Is Medicare Part D deducted from Social Security?
You can deduct Part D from your Social Security benefits, but you’ll need to contact the company that administers your plan to set it up.
What is the Medicare Part D prescription drug plan late enrollment penalty?
The Part D late enrollment penalty is 1% for each month you could have enrolled in a Part D plan but chose not to or did not have other creditable coverage, multiplied by the national base beneficiary premium. In 2025, the national base beneficiary premium is $36.78.
So, if you did not have coverage for 10 months, your penalty would be $36.78 x 0.10 = $3.68. This is then rounded to the nearest 10 cents, making your penalty $3.70.
The penalty is then added to your monthly premium amount for the duration of your enrollment.
Here are a few points to remember when choosing a plan:
- Rules for switching plans: You can switch drug plans only during certain times and under certain conditions.
- Options for veterans: If you’re a veteran, TRICARE is the VA plan and is generally more cost-effective than a Medicare Part D plan.
- Employer-based prescription plans: Check to see what’s covered by your employer’s healthcare plans to determine out-of-pocket costs compared with a Part D plan.
- Medicare Advantage plans: Some Health Maintenance Organization (HMO) or Preferred Provider Organization (PPO) Medicare Advantage plans cover costs for parts A, B, and D. They may also pay for dental and vision care. Remember, you’ll still have to enroll in parts A and B.

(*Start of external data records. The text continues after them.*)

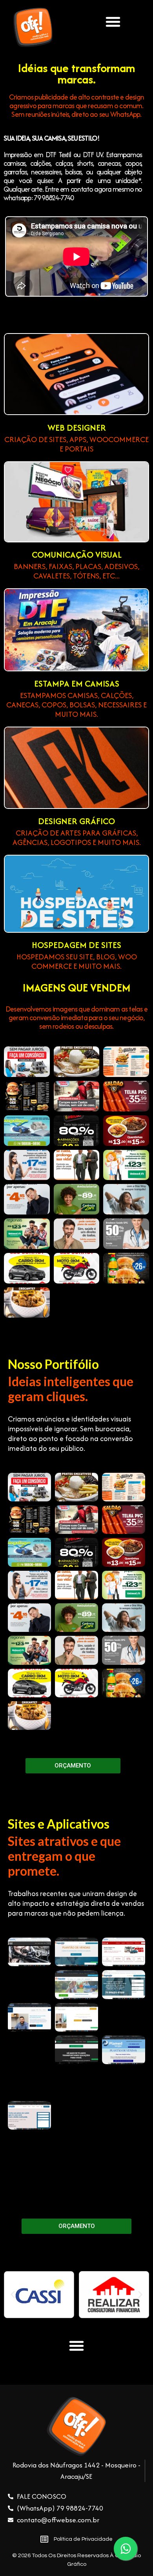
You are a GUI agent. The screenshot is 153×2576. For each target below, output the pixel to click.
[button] (113, 21)
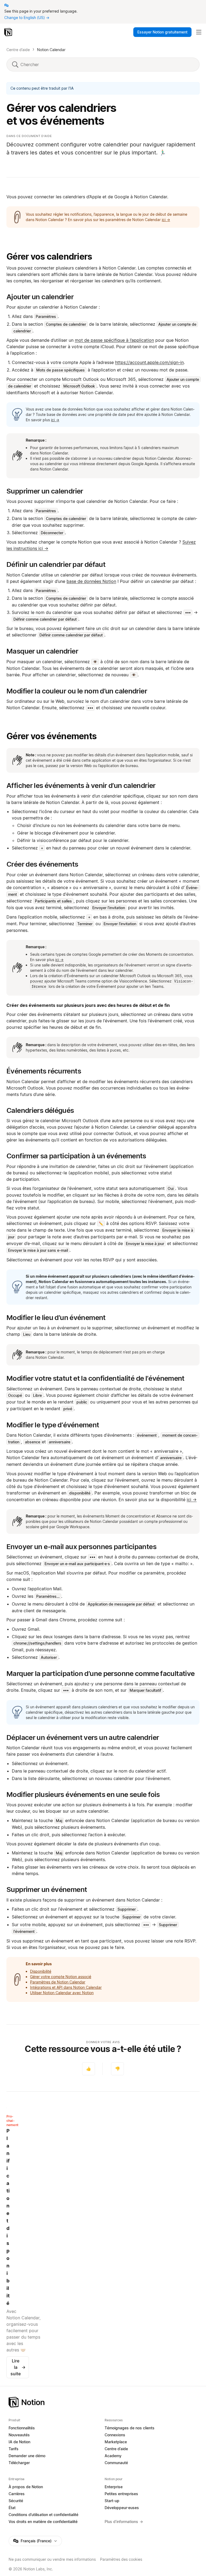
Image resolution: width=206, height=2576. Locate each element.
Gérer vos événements (51, 736)
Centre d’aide (18, 49)
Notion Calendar (51, 49)
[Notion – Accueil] (8, 32)
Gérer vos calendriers (49, 256)
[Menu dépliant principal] (199, 32)
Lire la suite (17, 2367)
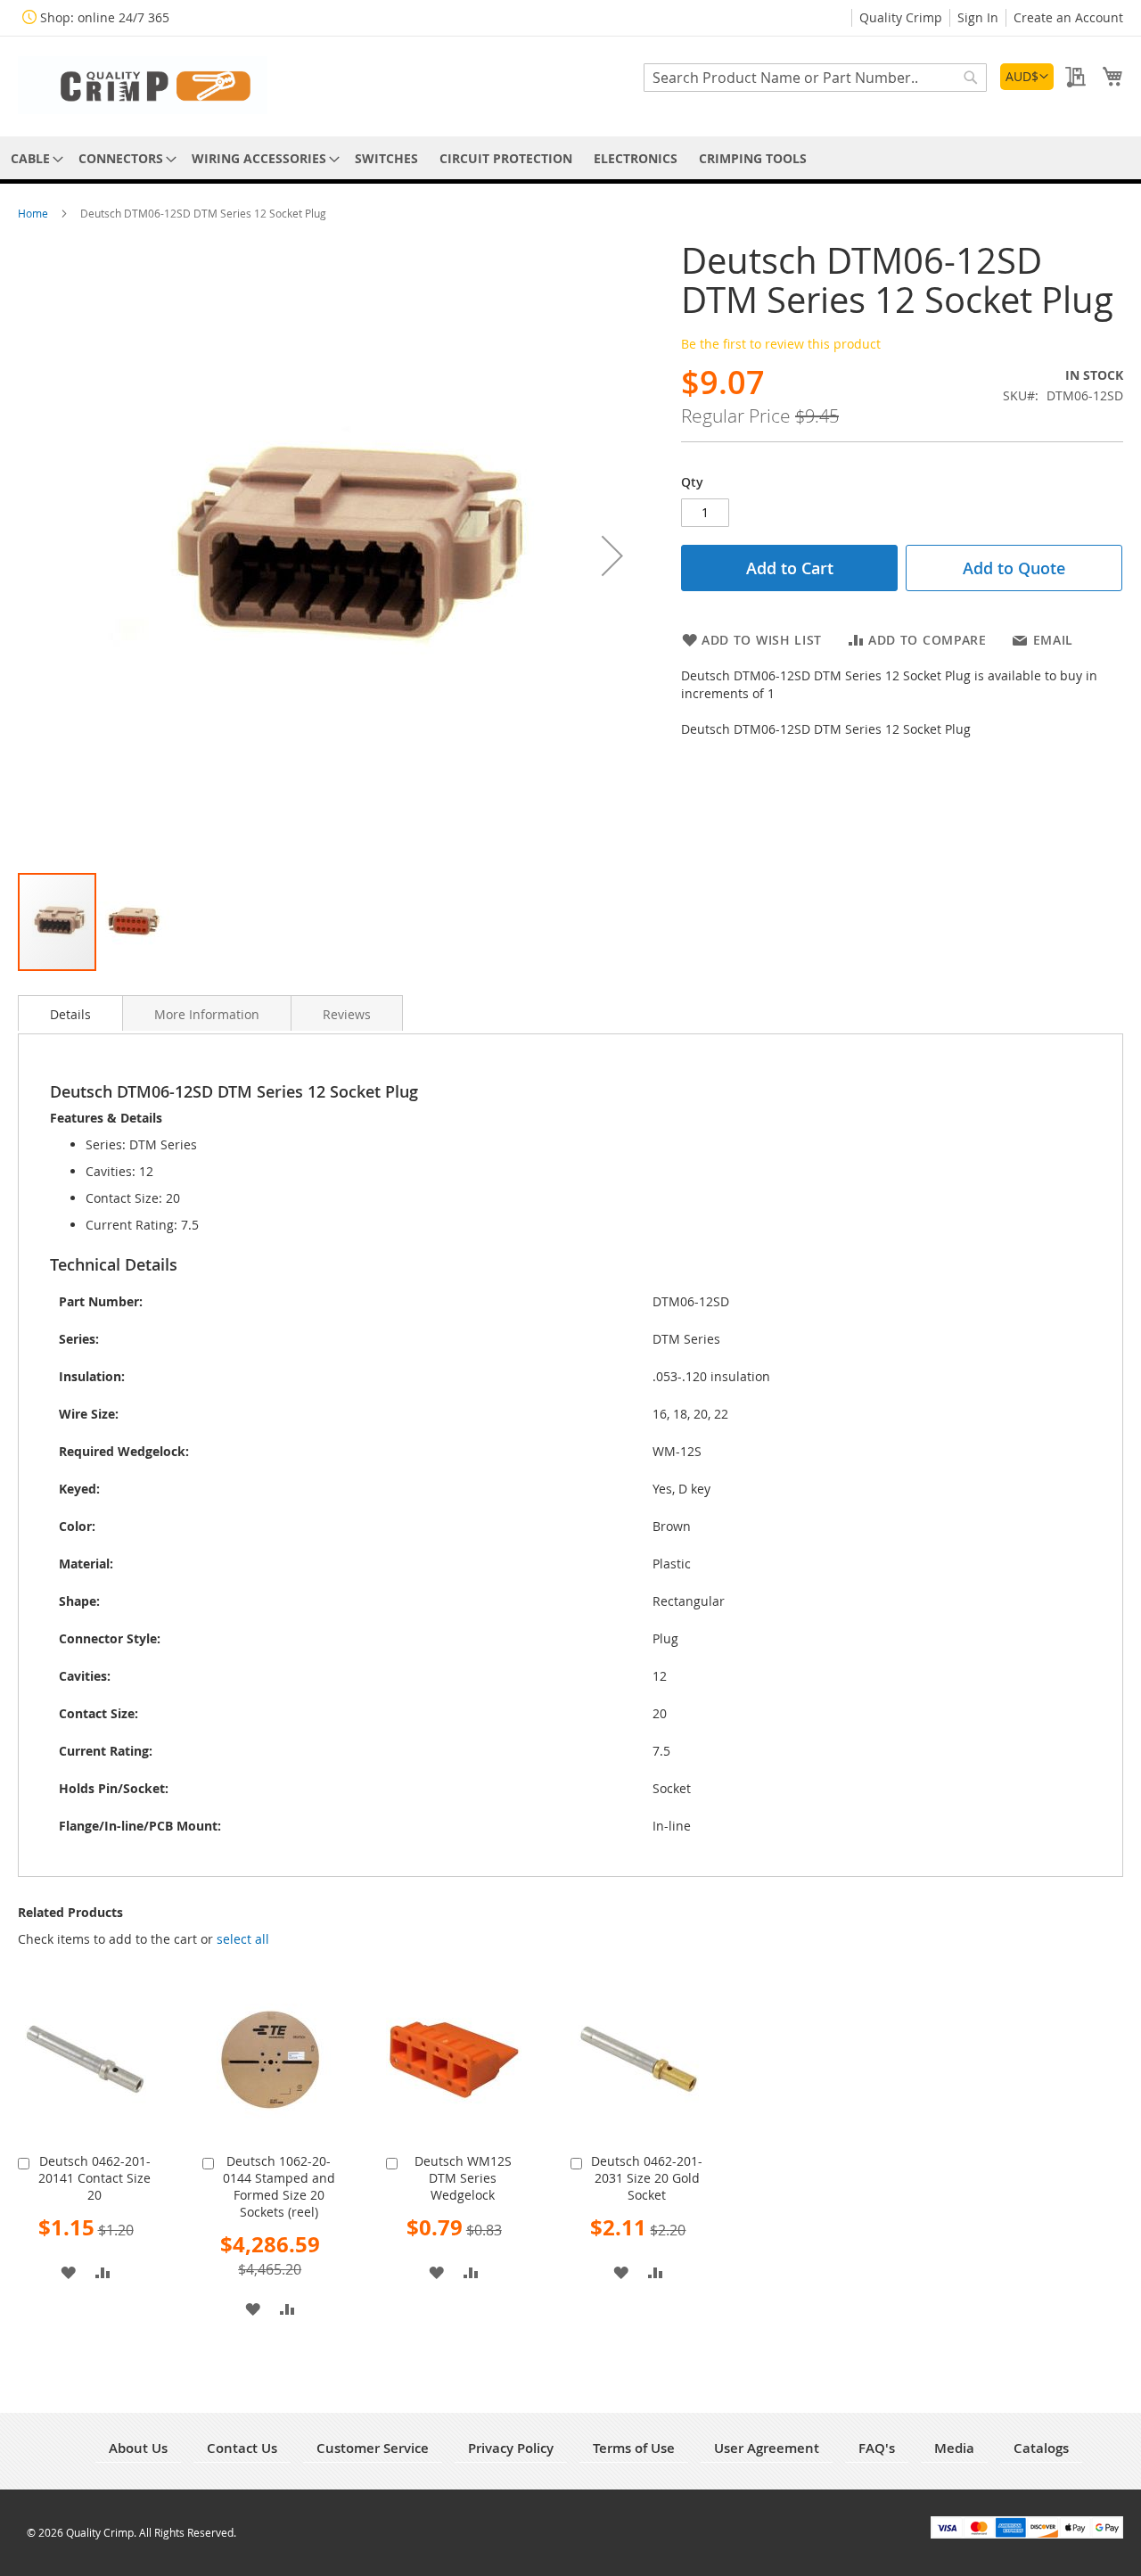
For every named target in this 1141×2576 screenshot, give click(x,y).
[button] (1027, 76)
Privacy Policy (511, 2448)
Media (954, 2448)
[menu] (570, 158)
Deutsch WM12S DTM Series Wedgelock (463, 2177)
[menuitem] (34, 158)
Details (70, 1014)
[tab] (70, 1013)
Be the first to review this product (781, 343)
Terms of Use (634, 2448)
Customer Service (372, 2448)
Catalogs (1041, 2448)
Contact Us (242, 2448)
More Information (206, 1014)
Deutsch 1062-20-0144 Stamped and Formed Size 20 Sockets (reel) (279, 2186)
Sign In (977, 17)
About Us (138, 2448)
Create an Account (1068, 17)
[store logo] (142, 85)
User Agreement (766, 2448)
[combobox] (815, 77)
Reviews (347, 1014)
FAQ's (876, 2448)
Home (34, 213)
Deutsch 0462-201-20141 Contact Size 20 (94, 2177)
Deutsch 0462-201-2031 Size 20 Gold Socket (646, 2177)
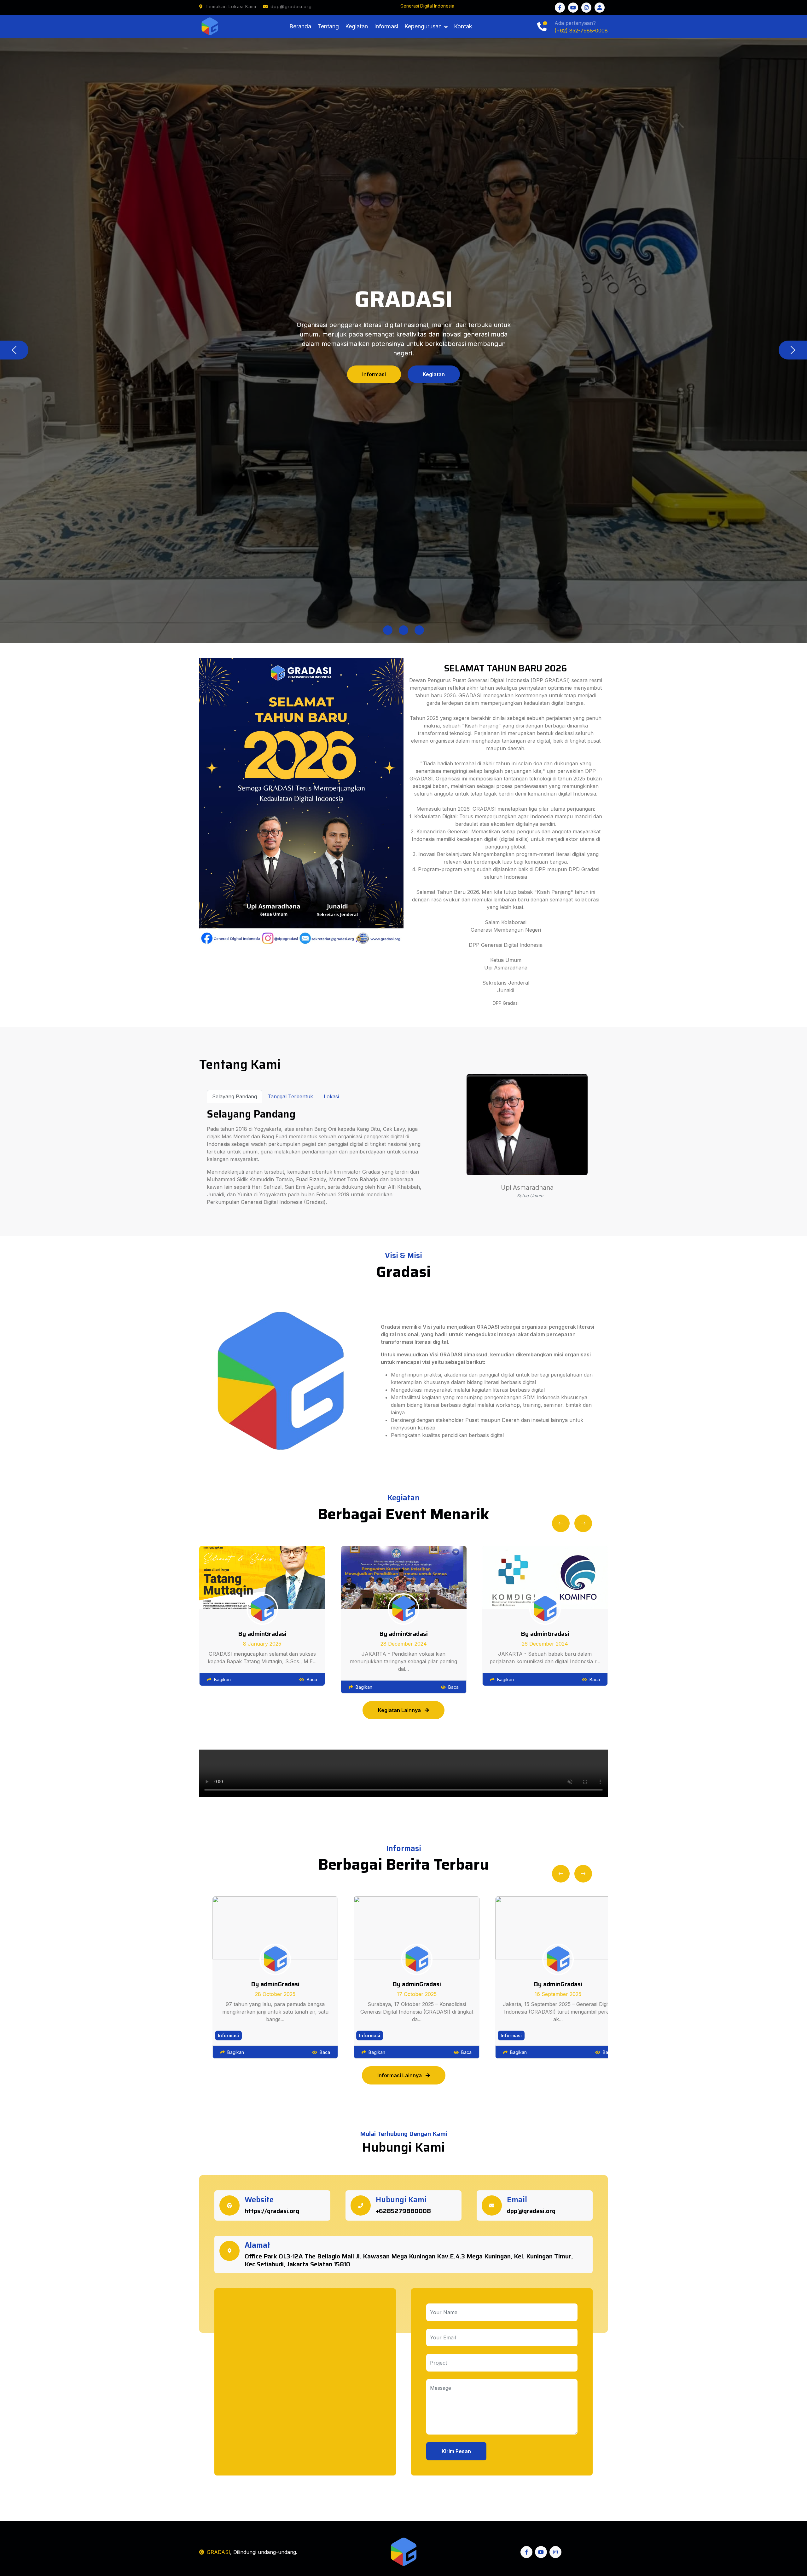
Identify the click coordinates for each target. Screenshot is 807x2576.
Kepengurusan (423, 26)
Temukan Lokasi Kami (231, 6)
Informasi (386, 26)
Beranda (300, 26)
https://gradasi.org (272, 2211)
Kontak (463, 26)
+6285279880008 (403, 2211)
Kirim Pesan (456, 2451)
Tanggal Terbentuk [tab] (290, 1096)
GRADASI (218, 2552)
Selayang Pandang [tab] (234, 1096)
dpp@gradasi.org (291, 6)
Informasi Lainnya (400, 2075)
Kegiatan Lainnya (400, 1710)
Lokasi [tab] (331, 1096)
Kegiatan (356, 26)
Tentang (328, 26)
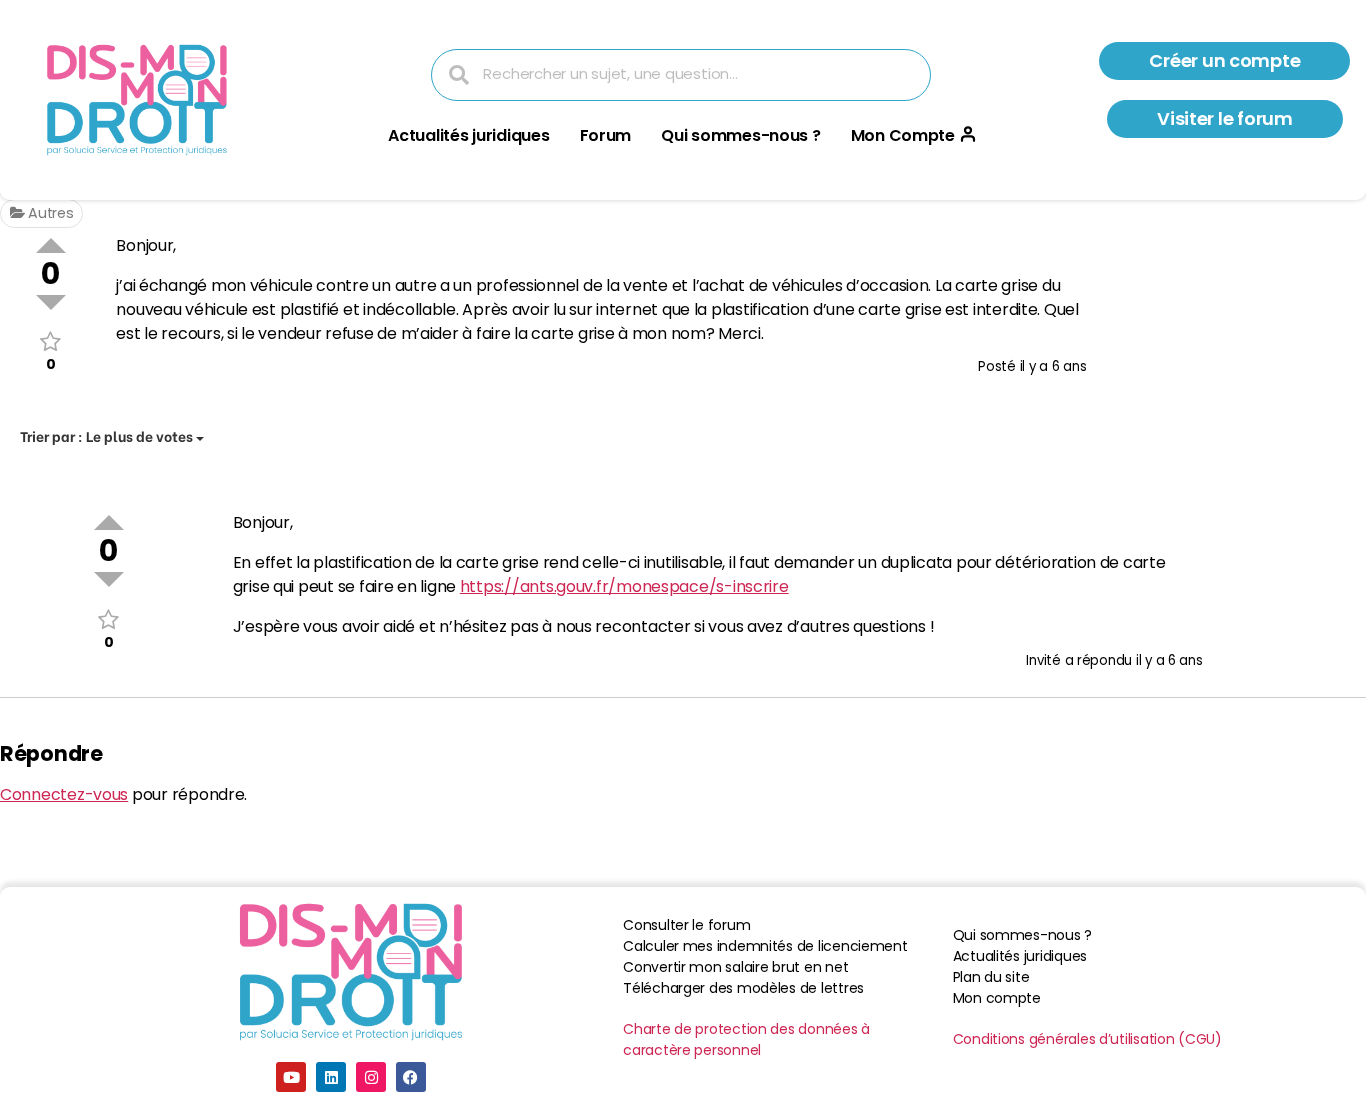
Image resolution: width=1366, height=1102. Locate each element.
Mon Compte (903, 135)
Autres (48, 213)
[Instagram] (371, 1077)
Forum (606, 135)
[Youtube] (291, 1077)
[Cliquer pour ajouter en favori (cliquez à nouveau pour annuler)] (50, 341)
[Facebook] (411, 1077)
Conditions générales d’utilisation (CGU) (1087, 1039)
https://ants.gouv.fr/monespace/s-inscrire (624, 586)
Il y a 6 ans (1053, 366)
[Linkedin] (331, 1077)
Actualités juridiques (468, 135)
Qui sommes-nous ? (740, 135)
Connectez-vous (64, 794)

- Premiums and out-of-pocket costs can vary: You can compare plans to see which offers you the best coverage for your specific medication and healthcare needs. Medicare Advantage plans might have network doctors and pharmacies. Check to make sure your healthcare professionals are in the plan’s network.
- Medigap plans: Medigap (Medicare supplemental insurance) plans help pay for out-of-pocket costs not covered by Original Medicare. If you bought your Medigap plan before January 1, 2006, you might have prescription medication coverage, too. Since this date, Medigap no longer offers medication coverage.
- Medicaid: If you have Medicaid, when you become eligible for Medicare, you’ll be switched to a Part D plan to pay for your medications.
Questions to ask
When deciding on a Part D plan, keep these points in mind:
- Are the medications I’m currently taking covered?
- What is the monthly cost of my medications on the plan?
- How much do medications that are not covered on the plan cost?
- What are the out-of-pocket costs: copay, premium, and deductibles?
- Does the plan offer extra coverage for any high cost drugs?
- Are there any coverage limits that might affect me?
- Do I have a choice of pharmacies?
- What if I live in more than one place during the year?
- Does the plan offer multistate coverage?
- Is there a mail-order option?
- What is the plan’s rating?
- Is there customer service with the plan?
Medicare Part D is an important part of Medicare benefits. Choosing the right plan can help keep costs in check.
Once you choose a plan, you must stay in it until the next open enrollment period, which starts on October 15. It’s important to choose a good plan that works for your needs.
Review your costs and options carefully when choosing the best Part D plan for your medication needs. Organizations like the State Health Insurance Assistance Program (SHIP) can help you with this decision, even when deciding to switch between plans.